Generally, the largest energy change corresponds to the beginning
of a transient, also known as the "attack."
[0033] As shown in FIG. 2B, audio stream 200 is marked on or about
the beginning of each of transients 201-210. As opposed to the
constant slice length used in FIG. 2A, the transient detection of
FIG. 2B results in varying slice lengths. In embodiments solely
using transient detection to define slices, the length of each
slice (or the marking positions) may be stored or tracked in memory
to facilitate proper processing of each respective slice during
playback.
[0034] FIG. 2C illustrates marking audio sequence 200 into musical
time slices. Because music typically has predictable rhythmic
characteristics (apart from slight performance inflections),
musical audio sequences are more amenable than random sound
sequences to time-based parsing. For example, assuming that audio
sequence 200 is one measure (a musical unit having a prescribed
number of beats) of music in what is referred to as 4/4 time (i.e.,
four beats per measure, with a quarter note getting one beat), then
slices may be defined by marks at intervals corresponding to the
duration and phase of a small, music-based unit of time, such as a
sixteenth note (one-sixteenth of a measure).
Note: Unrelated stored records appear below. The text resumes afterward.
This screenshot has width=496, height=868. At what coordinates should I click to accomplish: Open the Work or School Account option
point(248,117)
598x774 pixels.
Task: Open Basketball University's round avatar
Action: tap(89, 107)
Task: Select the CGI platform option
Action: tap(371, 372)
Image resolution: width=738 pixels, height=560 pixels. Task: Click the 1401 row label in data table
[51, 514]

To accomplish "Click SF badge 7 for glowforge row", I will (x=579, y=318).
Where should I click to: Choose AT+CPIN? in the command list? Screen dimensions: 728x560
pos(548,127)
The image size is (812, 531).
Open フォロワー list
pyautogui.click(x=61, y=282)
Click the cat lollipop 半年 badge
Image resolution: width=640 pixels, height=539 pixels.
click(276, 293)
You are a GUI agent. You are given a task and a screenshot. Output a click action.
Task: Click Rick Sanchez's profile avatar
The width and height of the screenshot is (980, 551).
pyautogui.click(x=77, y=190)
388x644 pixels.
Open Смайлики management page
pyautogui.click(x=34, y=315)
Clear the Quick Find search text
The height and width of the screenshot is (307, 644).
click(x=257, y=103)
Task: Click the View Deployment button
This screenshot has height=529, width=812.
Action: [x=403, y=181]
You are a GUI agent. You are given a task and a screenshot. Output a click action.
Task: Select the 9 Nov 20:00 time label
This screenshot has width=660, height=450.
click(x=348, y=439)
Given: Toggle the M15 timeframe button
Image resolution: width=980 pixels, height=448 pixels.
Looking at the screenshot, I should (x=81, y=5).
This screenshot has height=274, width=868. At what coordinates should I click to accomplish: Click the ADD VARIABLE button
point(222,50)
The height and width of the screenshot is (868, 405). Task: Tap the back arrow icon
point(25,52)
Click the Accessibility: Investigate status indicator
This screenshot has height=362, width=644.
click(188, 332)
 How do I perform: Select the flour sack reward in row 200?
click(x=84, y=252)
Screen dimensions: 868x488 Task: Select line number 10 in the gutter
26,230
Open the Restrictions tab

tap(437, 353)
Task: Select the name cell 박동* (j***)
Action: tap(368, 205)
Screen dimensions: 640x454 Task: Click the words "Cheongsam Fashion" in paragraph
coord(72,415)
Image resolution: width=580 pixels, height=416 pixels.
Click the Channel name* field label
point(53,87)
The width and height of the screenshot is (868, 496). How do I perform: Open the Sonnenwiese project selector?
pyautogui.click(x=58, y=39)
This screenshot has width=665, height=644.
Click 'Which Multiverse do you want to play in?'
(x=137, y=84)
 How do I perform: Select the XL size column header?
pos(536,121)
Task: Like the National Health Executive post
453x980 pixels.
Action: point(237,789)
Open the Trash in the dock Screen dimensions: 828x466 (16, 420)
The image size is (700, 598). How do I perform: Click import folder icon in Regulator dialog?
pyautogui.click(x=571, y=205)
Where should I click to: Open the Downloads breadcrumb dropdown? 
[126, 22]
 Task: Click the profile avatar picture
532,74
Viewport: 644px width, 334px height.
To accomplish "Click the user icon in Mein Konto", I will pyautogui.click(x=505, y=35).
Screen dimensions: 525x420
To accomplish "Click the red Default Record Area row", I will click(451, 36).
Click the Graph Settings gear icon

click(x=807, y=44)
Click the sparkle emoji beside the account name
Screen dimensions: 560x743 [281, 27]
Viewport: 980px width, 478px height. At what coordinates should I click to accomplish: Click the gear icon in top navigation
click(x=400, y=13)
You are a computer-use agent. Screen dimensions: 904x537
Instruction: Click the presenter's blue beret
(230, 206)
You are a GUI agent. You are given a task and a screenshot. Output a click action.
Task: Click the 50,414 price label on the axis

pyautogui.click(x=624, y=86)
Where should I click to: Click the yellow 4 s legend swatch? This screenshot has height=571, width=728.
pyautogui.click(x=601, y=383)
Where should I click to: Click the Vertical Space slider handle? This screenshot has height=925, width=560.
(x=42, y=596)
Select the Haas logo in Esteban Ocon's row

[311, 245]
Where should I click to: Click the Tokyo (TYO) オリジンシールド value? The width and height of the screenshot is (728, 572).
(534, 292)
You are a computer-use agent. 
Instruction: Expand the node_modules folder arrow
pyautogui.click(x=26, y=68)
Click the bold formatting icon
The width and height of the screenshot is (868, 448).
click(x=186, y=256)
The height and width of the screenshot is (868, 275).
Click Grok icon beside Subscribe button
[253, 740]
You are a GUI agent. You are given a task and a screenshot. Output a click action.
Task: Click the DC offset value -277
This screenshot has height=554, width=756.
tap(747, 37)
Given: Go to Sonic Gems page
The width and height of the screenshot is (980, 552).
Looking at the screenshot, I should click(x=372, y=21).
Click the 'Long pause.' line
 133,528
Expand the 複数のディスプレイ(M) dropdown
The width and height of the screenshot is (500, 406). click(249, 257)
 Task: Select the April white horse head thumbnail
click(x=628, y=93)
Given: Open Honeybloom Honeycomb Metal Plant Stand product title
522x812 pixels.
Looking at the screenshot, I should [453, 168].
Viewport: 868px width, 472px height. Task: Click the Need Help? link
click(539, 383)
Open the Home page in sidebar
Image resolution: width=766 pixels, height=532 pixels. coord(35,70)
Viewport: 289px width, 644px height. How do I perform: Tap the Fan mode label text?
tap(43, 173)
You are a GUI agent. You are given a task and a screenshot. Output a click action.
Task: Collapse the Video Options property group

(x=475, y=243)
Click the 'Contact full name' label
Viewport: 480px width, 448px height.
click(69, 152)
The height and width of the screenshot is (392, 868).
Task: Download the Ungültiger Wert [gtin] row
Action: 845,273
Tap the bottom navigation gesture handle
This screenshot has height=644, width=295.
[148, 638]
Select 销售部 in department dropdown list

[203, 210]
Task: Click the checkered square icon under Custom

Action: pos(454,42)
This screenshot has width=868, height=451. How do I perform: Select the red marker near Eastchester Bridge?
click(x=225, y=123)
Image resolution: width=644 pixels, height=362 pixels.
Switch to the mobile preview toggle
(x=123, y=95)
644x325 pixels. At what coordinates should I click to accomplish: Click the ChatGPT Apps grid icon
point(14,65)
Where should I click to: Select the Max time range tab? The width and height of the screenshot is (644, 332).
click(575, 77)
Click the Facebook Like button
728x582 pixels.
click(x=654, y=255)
A resolution
corresponding to a sixteenth note is sufficient for most musical
audio sequences, though it will be understood that other
resolutions (e.g., thirty-second notes, etc.) may also be used in
other embodiments of the invention.
[0035] Given an audio music sequence and an associated rhythm and
time description (e.g., starting tempo of 120 beats per minute, 4/4
time, etc.), such as from meta data or user input, an audio
processing program can approximate suitable marks in the audio
sequence (e.g., the above example may be marked on the sixteenth
note boundaries, with one slice every 125 milliseconds). In FIG.
2C, the "attack" of each of transients 201-210 begins on or near
the boundary of a slice (though the transients may or may not end
near a slice boundary). Also, because the marks are based on
constant slice lengths and not on actual transient occurrences,
some slices contain no transients.
[0036] In addition to the individual parsing schemes shown in FIGS.
2A-2C, a user's input may be used to specify slices, for example,
by inputting or selecting, via a user interface in the audio
processing system, a slice length in time or samples. Also, a
graphic representation of the audio sequence, similar to that shown
in FIGS. 2A-2C, may be displayed to a user, allowing a user to mark
the sequence manually by, for example, clicking a mouse cursor on
the sequence representation at a desired marking point along the
time line.
[0037] Other embodiments of the invention may use parsing schemes
beyond those previously described, or multiple parsing schemes may
be combined. For example, transient detection may be used to insure
that musical time slices are in proper phase, to extract an
estimate of the initial tempo if one is not provided, or to combine
empty slices with a preceding transient-filled slice to form a
larger slice in a variable slice length implementation.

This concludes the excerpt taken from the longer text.